WHAT NEEDS TO BE DONE ▸ Locate each line in the items below that contains the word "width", and copy those lines.

THE INPUT ▸

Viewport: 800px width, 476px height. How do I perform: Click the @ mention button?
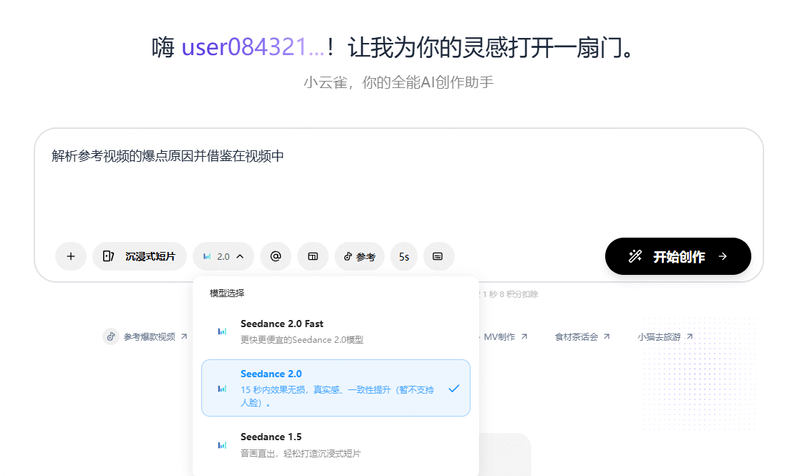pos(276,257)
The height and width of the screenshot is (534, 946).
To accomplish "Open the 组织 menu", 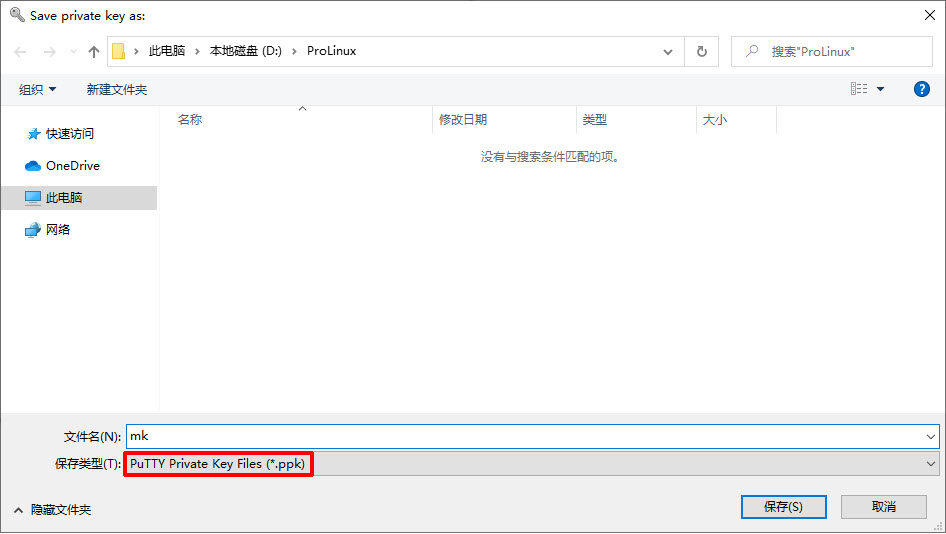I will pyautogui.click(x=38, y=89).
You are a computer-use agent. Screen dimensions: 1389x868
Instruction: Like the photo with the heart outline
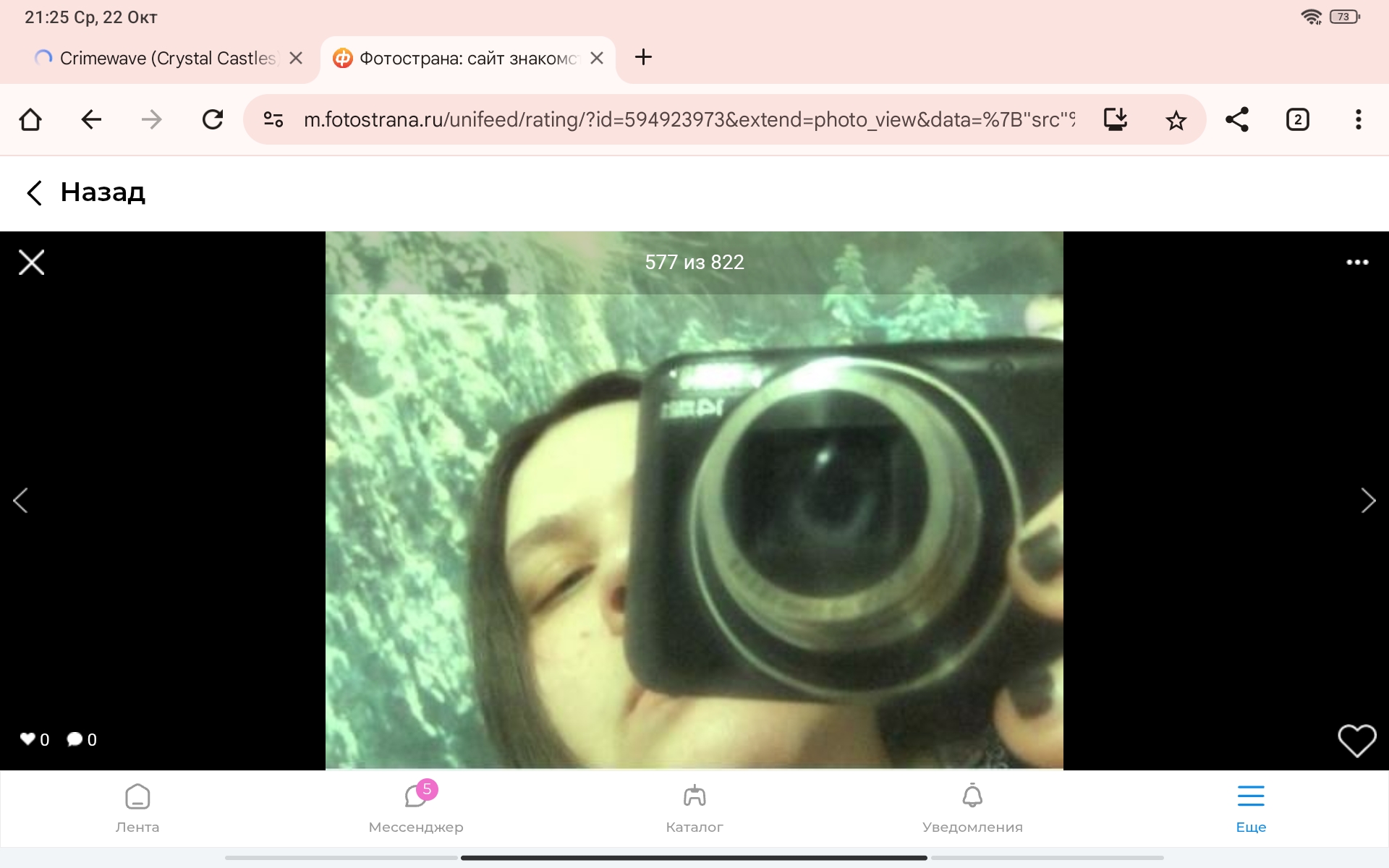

FINAL RESULT ▸
Viewport: 800px width, 476px height. How do I perform: Click the @ mention button?
The height and width of the screenshot is (534, 946).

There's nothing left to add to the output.